As part of AME 40423 – Mechanisms and Machines, design project asked for synthesis of a four bar steering mechanism for a car such that it followed an Ackerman function, which describes the the angle of each of a car’s two front wheels such that the car can turn without slipping about any radius turn. In order to allow for symmetric turning, the mechanism was required to be symmetric. Additionally, the grounded link of the mechanism had a set length, as it was constrained by the track of the car.
In order to synthesize the mechanism, Fruedenstein’s equation was used with both a 3 point point-matching method and a single-order derivative-matching method. Both resulting functions were compared against the desired function for set conditions in order to demonstrate proper execution of both methods. The results can be seen in the below figure.
After this optimization of the system was left up to the student as an exercise.

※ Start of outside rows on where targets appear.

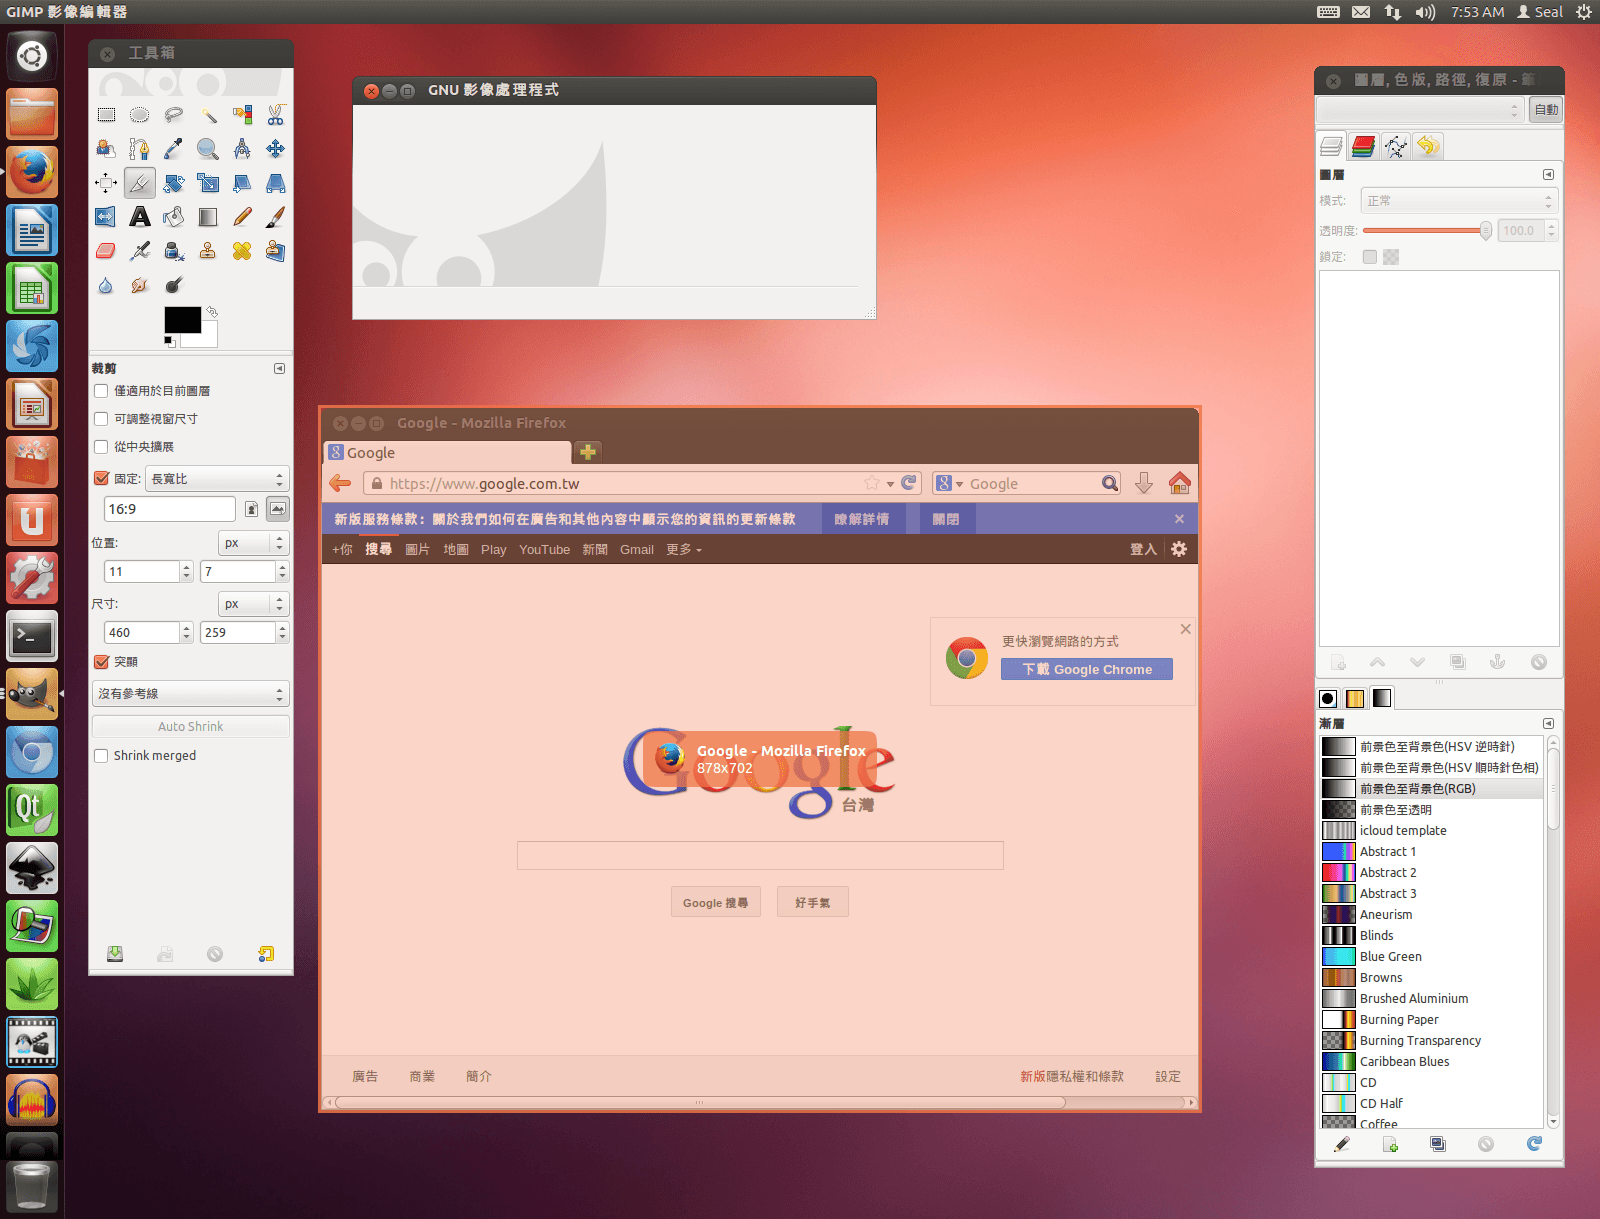Choose the Eraser tool

[106, 251]
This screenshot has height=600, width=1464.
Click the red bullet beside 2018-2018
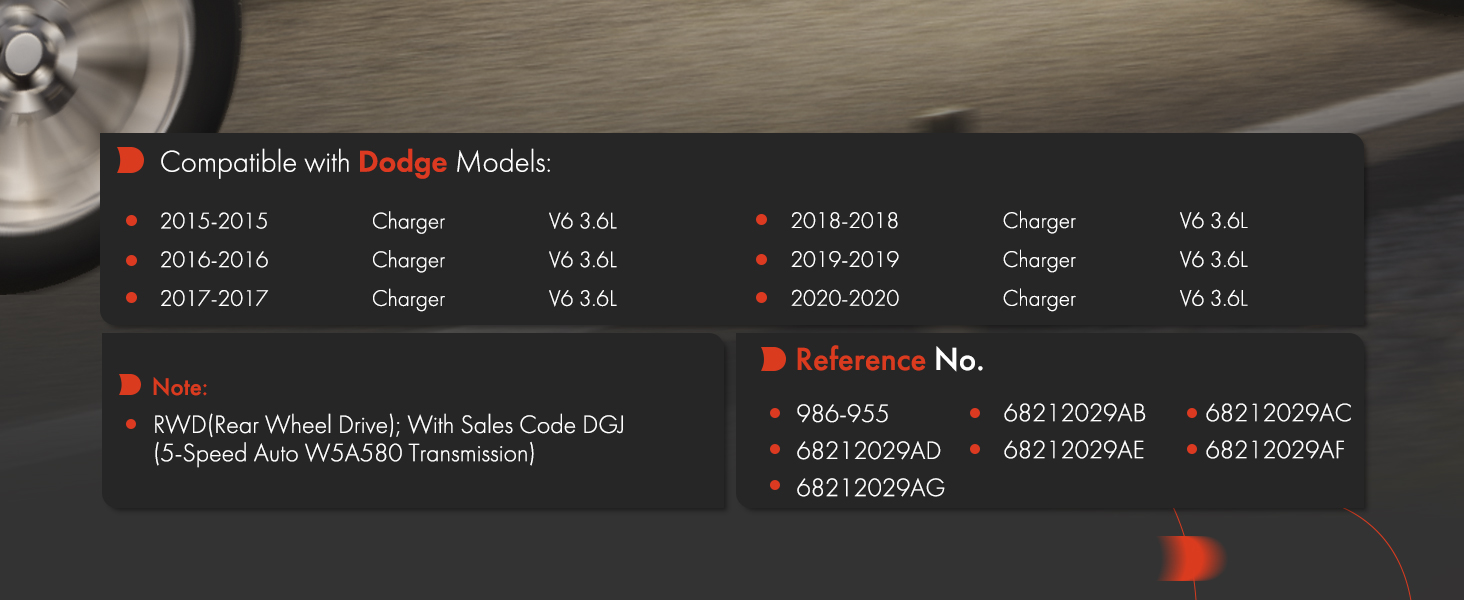tap(761, 219)
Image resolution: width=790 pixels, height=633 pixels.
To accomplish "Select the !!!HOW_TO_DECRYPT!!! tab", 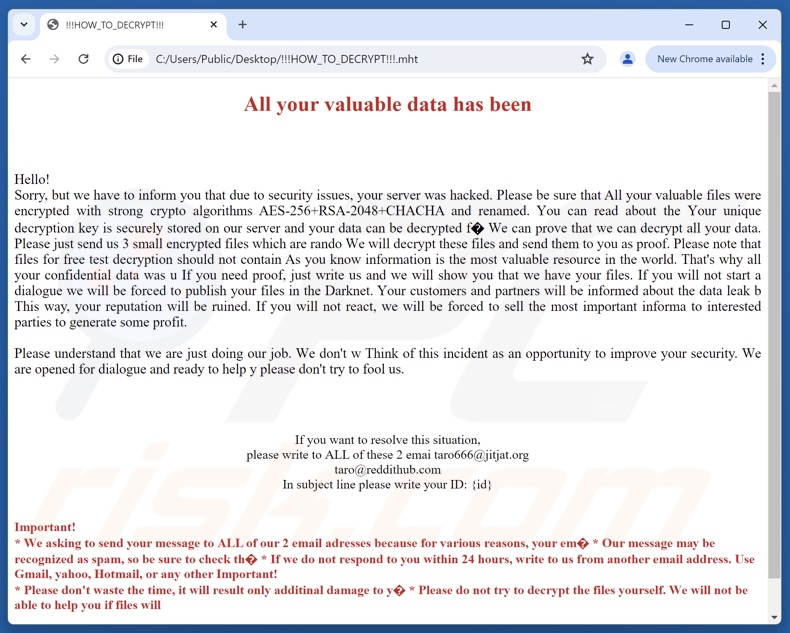I will pos(120,25).
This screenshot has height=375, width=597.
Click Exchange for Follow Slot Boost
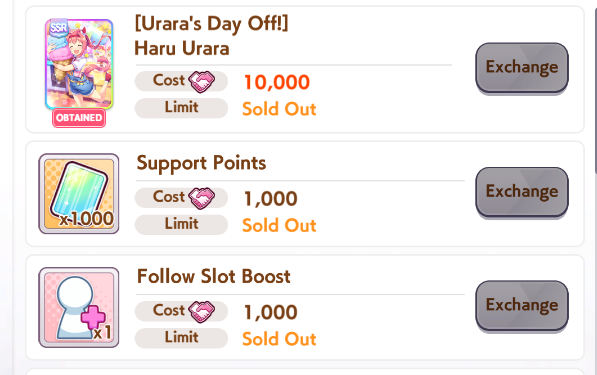[x=522, y=305]
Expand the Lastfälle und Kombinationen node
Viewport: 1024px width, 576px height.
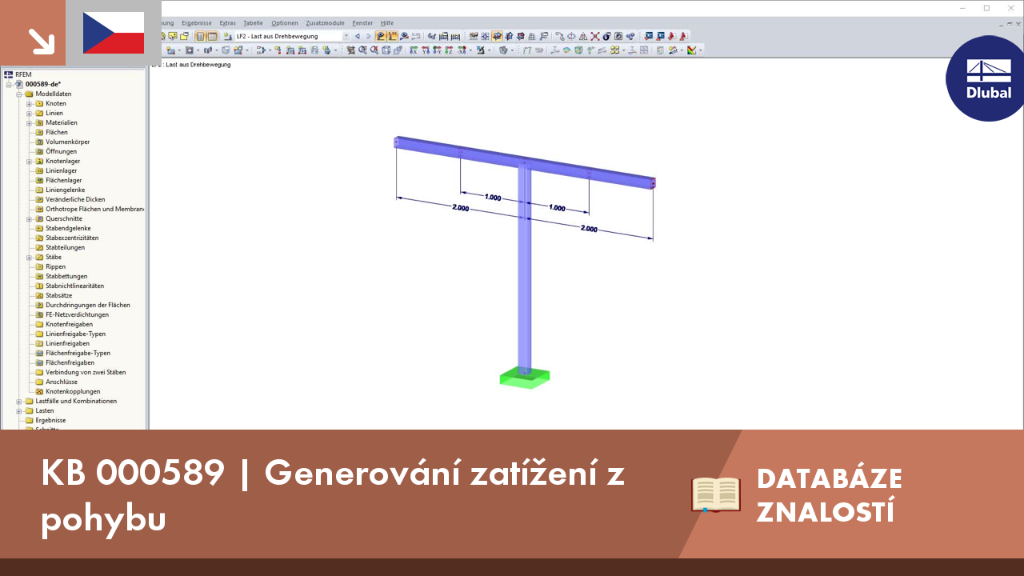[x=19, y=402]
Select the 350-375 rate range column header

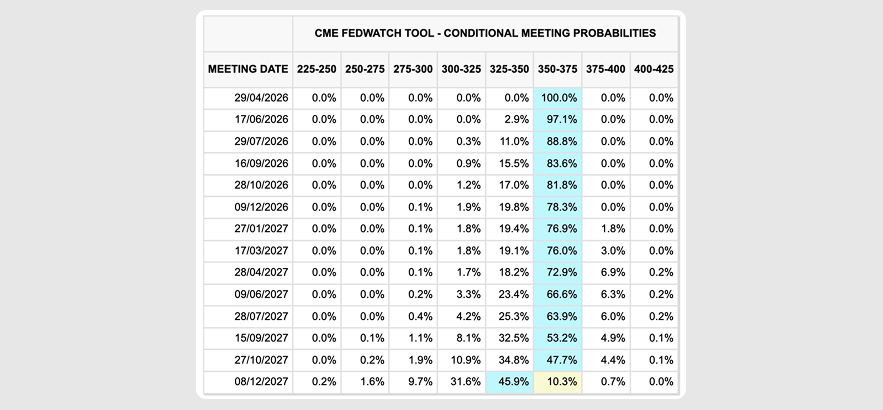pyautogui.click(x=557, y=69)
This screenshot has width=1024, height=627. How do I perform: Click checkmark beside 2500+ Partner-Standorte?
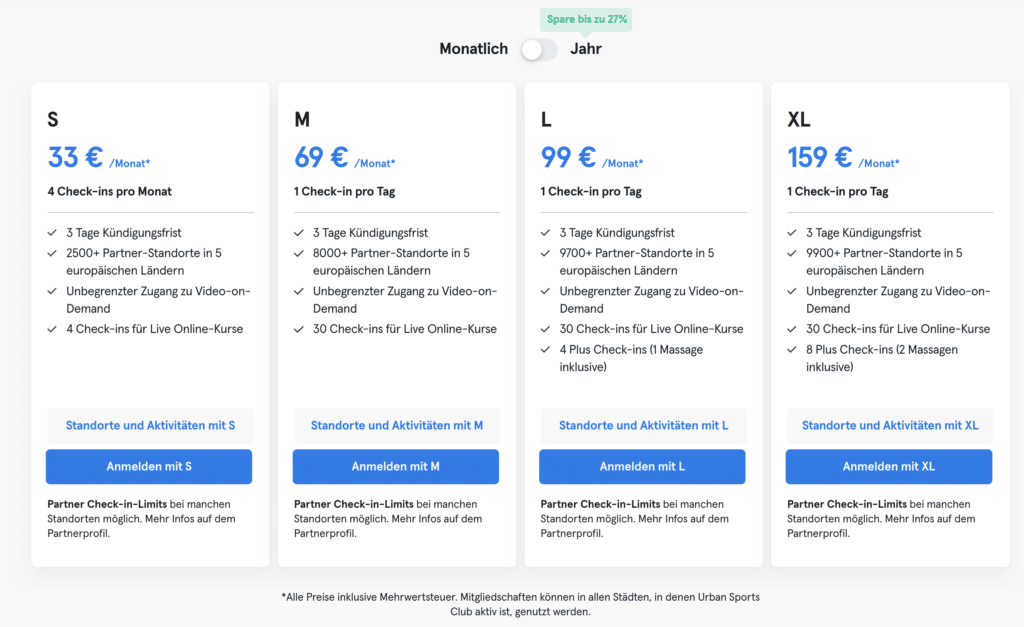[52, 253]
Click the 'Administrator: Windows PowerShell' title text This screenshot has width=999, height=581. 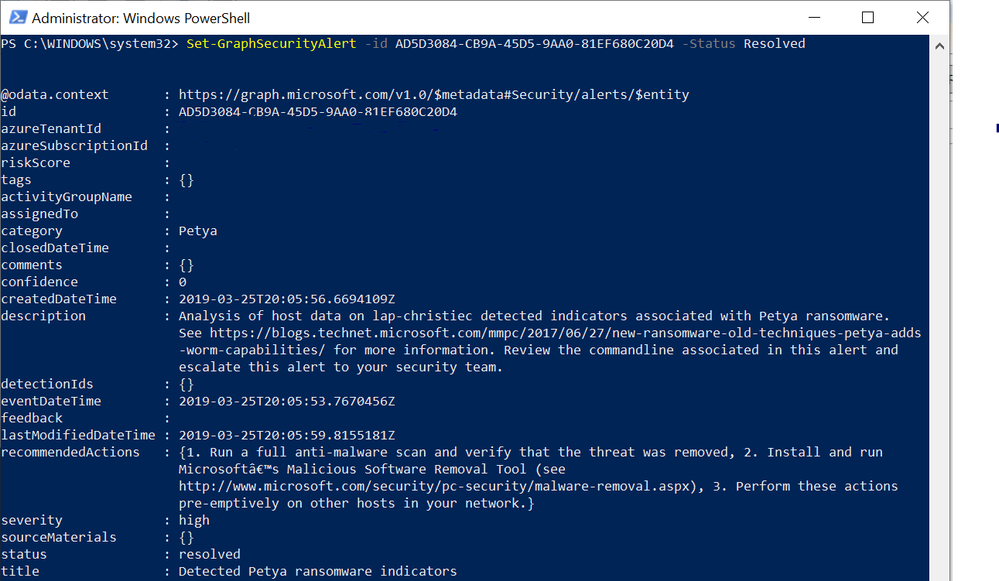click(x=140, y=18)
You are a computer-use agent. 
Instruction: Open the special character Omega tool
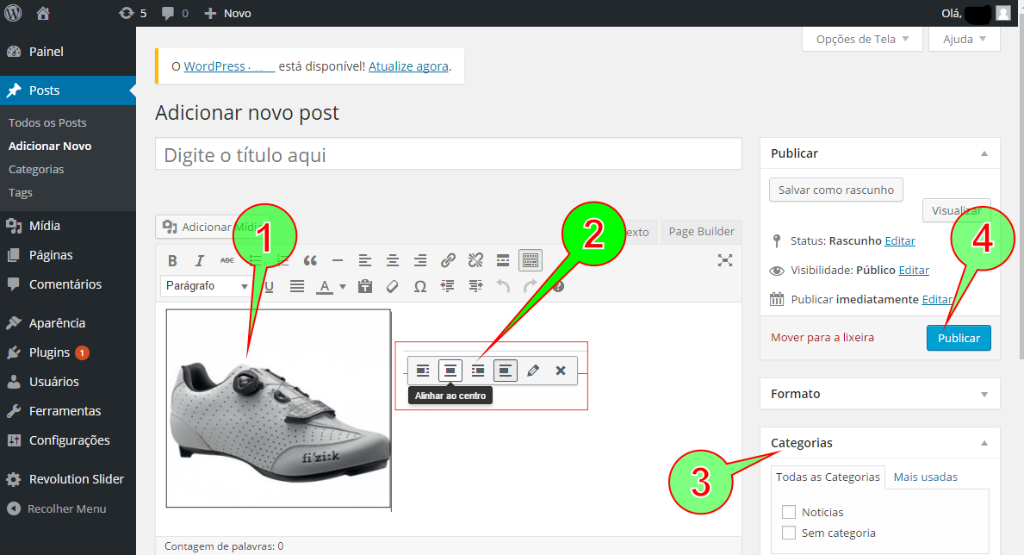point(420,286)
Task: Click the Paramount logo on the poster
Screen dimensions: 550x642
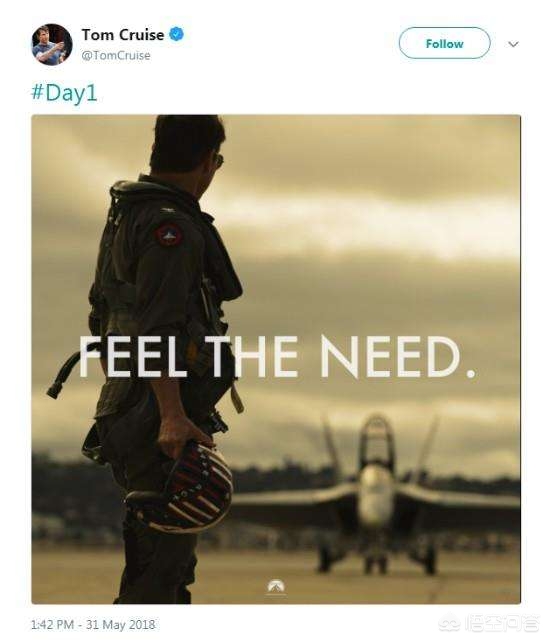Action: [x=276, y=586]
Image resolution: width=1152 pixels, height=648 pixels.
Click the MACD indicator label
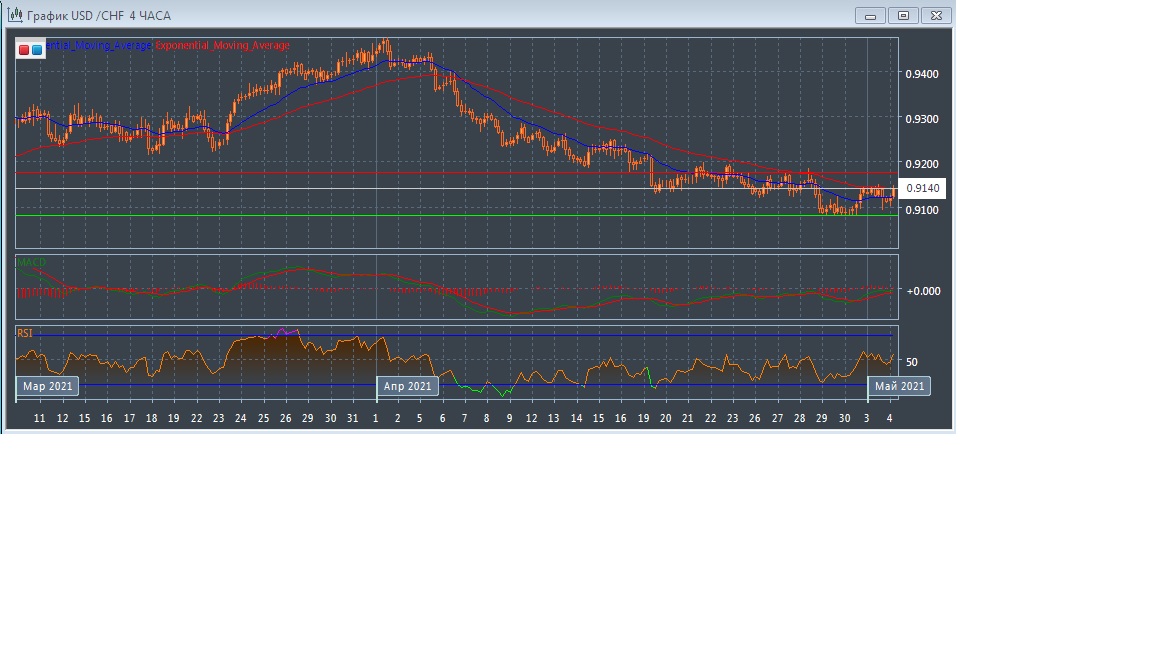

I chose to try to optimize the system using the point-matching method. First I tried to match the points for a more reasonable turn radius, as the originally desired turn radius resulted in a fair amount of error. The wheelbase of the car was given to be 5 feet, while the originally requested turn radius was given to be 7 feet. In order to decreased error, a turn radius of 10 feet was chose for the precision points. This resulted in a mechanism which produced the function displayed in the below figure.
I then chose to further investigate the relationship between increasing the precision point turn radius and the error of the resulting function. Thus I synthesized the mechanism for various precision point turn radii, and plotted the resulting normalized error as a function of the number of feet it was increased from the original turn radius of 7 feet. The resulting plot is displayed below.
Interestingly, the normalized error decreases significantly until the turn radius is greater than 10 feet (twice the wheel base), when it starts to decrease at lower rates until it seems to reach an asymptote.